Homeopathy Explained
Homeopathy is not an easy concept to explain in a few words. The phrase Homoeopaths use is “Simila similibus curentur” or “like cures like”.
When a person becomes unwell, the symptoms they produce are the sign of the person’s own energy or vitality trying to deal with the disease or restore equilibrium. We attempt to work with this natural defensive mechanism by prescribing a medicine, which is capable of producing the same kind of symptoms in a healthy person.
This may seem to be a strange idea but the concept behind it is that by slightly stimulating or exaggerating the symptoms that the person’s defences have produced, it will encourage the defence mechanism to react more strongly against the problem. In some respects, this is like a vaccine in as much as it is triggering the body’s own defence mechanism. However, with a vaccine the substance that caused the disease is used, whereas with Homeopathy any substance that can produce the same kind of symptoms in a healthy person is used. Thus, a Homeopathic medicine is perhaps best described as a catalyst. It does not act directly on the body as a drug or herb might do but stimulates the person’s ability to heal themselves.

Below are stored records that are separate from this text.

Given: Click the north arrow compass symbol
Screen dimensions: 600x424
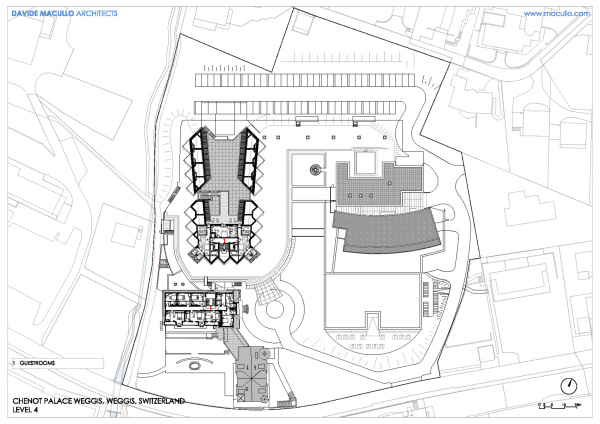Looking at the screenshot, I should [x=569, y=386].
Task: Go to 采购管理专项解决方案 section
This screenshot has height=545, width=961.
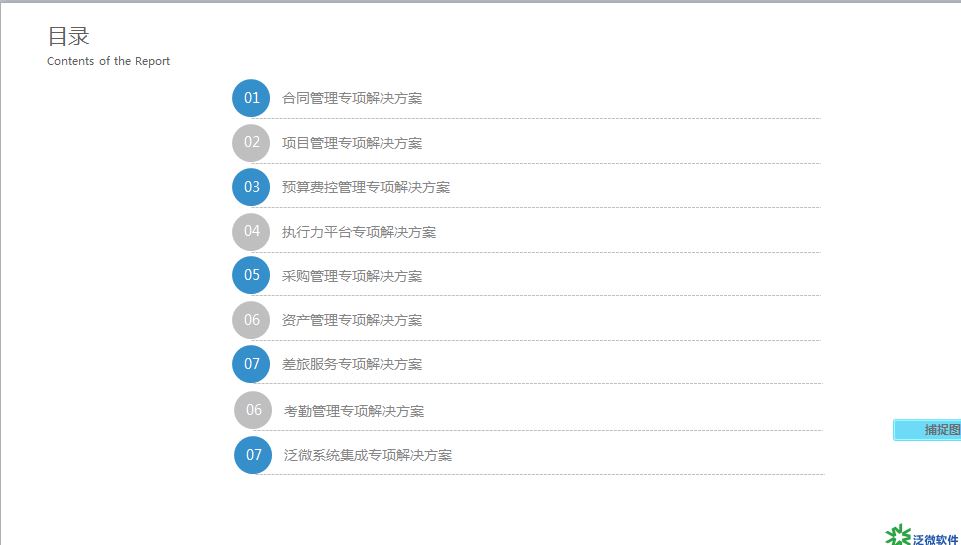Action: tap(352, 276)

The medicines are largely drawn from nature, many of them are plants but they can also be minerals, metals etc. Before a medicine can be used as a Homeopathic prescription we carry out what is known as a “proving”. This involves testing the medicine on healthy individuals to see what kind of symptoms it will produce in them. This information is then statistically analysed and becomes the basis for prescribing the particular substance. For example; if the medicine being tested produces a particular type of headache, anxiety or joint pains these are the type of complaints that this medicine can be used to treat.